**Work item:** Your answer is a copy of every line in the records where "name" appears.

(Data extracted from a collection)
******************************
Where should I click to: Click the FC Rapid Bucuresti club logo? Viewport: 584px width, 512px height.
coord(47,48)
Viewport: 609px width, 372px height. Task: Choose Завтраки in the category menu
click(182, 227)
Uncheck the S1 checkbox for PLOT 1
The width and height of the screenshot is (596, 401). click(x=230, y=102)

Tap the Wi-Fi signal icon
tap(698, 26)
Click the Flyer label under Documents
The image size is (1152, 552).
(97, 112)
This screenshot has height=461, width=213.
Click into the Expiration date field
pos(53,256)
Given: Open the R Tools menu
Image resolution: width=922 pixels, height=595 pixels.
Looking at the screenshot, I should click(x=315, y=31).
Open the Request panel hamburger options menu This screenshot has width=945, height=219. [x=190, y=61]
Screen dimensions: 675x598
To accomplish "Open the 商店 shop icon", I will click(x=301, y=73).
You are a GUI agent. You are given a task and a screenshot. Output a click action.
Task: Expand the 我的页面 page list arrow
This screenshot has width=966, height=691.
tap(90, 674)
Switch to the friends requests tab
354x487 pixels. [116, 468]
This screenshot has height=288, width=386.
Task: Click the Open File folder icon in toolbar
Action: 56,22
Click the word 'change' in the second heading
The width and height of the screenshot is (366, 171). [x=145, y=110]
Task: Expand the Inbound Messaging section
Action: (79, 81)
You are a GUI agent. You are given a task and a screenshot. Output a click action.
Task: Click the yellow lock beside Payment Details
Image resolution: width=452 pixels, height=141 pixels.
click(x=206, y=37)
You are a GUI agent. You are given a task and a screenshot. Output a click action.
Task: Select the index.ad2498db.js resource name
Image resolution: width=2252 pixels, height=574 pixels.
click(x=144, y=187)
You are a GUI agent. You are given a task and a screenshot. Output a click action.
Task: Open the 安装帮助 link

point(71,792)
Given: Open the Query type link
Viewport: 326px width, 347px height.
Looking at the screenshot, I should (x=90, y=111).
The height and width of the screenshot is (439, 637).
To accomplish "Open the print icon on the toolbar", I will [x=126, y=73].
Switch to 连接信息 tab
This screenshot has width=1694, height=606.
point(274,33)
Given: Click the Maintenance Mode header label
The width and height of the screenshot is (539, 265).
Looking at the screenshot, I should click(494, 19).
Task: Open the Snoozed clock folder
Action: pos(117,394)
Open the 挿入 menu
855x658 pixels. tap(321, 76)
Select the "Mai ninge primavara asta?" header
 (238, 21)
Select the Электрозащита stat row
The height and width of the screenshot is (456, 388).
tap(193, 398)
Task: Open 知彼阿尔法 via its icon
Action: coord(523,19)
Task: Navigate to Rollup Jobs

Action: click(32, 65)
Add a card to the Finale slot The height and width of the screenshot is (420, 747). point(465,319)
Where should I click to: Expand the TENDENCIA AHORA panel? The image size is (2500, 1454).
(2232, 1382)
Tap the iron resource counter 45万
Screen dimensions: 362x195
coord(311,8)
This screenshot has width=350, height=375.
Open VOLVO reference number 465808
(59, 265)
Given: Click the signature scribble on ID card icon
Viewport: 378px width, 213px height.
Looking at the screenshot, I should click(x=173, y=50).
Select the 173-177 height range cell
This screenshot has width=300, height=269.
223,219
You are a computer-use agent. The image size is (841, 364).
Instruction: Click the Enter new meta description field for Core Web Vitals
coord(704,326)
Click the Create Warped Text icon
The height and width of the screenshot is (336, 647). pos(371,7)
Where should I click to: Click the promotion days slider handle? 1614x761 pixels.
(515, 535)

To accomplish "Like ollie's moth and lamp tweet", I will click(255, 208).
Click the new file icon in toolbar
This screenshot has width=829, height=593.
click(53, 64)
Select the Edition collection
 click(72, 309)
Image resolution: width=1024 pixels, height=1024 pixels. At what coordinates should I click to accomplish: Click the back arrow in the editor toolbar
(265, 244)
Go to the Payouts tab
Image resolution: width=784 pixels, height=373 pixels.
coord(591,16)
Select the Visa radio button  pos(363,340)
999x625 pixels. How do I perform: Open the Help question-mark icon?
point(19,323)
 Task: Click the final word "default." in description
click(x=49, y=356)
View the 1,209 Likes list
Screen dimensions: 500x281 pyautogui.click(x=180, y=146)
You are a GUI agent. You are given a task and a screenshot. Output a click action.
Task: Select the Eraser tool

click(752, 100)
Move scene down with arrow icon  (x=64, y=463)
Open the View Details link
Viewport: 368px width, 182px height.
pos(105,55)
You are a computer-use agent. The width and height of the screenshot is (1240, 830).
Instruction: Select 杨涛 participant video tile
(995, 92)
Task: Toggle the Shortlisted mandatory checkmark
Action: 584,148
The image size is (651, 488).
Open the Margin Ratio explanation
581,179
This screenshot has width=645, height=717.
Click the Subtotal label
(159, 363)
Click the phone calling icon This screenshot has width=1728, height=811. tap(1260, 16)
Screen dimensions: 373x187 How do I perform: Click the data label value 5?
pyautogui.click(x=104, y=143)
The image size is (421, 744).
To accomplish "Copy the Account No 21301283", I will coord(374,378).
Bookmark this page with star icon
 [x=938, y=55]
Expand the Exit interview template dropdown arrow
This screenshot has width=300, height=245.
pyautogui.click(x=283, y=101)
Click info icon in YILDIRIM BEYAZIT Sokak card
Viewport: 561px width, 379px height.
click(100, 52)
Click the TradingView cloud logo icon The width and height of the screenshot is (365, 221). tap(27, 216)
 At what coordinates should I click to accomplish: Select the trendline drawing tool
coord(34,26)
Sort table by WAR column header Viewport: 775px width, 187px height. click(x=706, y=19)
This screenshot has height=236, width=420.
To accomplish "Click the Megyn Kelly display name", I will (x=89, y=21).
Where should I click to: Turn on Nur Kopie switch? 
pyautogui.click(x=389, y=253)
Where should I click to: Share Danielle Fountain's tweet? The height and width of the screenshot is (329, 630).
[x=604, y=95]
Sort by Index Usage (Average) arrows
******************************
**Answer to this task:**
Task: Select the index.ad2498db.js resource name
To accomplish "Click the Megyn Kelly display name", I will (x=89, y=21).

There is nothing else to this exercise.